(Saved data entries)

-*-

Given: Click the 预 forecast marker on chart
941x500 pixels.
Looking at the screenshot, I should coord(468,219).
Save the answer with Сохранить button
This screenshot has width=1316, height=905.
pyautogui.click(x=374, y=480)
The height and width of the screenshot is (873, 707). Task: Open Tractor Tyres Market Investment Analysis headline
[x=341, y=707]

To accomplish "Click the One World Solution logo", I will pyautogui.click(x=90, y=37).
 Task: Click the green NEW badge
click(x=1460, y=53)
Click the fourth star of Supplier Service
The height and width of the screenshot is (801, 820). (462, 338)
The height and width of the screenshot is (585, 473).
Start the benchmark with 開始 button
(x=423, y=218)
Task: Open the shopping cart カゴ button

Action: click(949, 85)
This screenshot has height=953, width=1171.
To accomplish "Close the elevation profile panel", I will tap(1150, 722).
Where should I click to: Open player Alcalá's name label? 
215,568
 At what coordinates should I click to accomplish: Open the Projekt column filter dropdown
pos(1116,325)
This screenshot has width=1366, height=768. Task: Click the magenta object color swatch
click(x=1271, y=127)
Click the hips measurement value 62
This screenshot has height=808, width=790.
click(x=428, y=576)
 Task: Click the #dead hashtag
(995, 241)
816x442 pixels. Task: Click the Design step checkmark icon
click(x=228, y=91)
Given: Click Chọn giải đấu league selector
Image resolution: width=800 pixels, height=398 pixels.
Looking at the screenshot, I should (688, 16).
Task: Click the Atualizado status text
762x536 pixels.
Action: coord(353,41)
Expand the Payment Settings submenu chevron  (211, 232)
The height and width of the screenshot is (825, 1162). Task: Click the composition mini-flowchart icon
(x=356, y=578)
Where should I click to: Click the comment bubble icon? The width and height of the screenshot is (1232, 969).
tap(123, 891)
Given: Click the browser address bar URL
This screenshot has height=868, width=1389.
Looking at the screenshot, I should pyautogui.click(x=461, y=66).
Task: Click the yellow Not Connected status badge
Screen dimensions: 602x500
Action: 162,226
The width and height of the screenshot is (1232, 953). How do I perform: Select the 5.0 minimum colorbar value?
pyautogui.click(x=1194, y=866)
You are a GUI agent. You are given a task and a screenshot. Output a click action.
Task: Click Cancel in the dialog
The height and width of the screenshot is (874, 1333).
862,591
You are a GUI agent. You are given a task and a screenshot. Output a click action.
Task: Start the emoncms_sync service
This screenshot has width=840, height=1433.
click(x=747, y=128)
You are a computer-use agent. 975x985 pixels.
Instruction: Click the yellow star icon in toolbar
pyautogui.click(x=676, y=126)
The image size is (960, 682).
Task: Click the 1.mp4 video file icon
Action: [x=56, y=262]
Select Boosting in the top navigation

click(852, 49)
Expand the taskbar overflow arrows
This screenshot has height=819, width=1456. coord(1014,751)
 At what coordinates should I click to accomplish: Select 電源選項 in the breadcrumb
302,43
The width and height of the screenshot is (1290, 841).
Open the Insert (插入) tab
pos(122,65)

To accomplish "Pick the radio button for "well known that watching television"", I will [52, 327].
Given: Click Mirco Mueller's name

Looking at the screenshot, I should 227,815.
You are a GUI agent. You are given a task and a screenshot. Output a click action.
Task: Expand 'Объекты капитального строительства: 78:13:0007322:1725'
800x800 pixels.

-*-

(Task requirements) For each line above that contains the word "will", copy that line.

(Response box)
To accomplish "Click the One World Solution logo", I will pyautogui.click(x=90, y=37).
To accomplish "Close the elevation profile panel", I will tap(1150, 722).
To accomplish "Pick the radio button for "well known that watching television"", I will [52, 327].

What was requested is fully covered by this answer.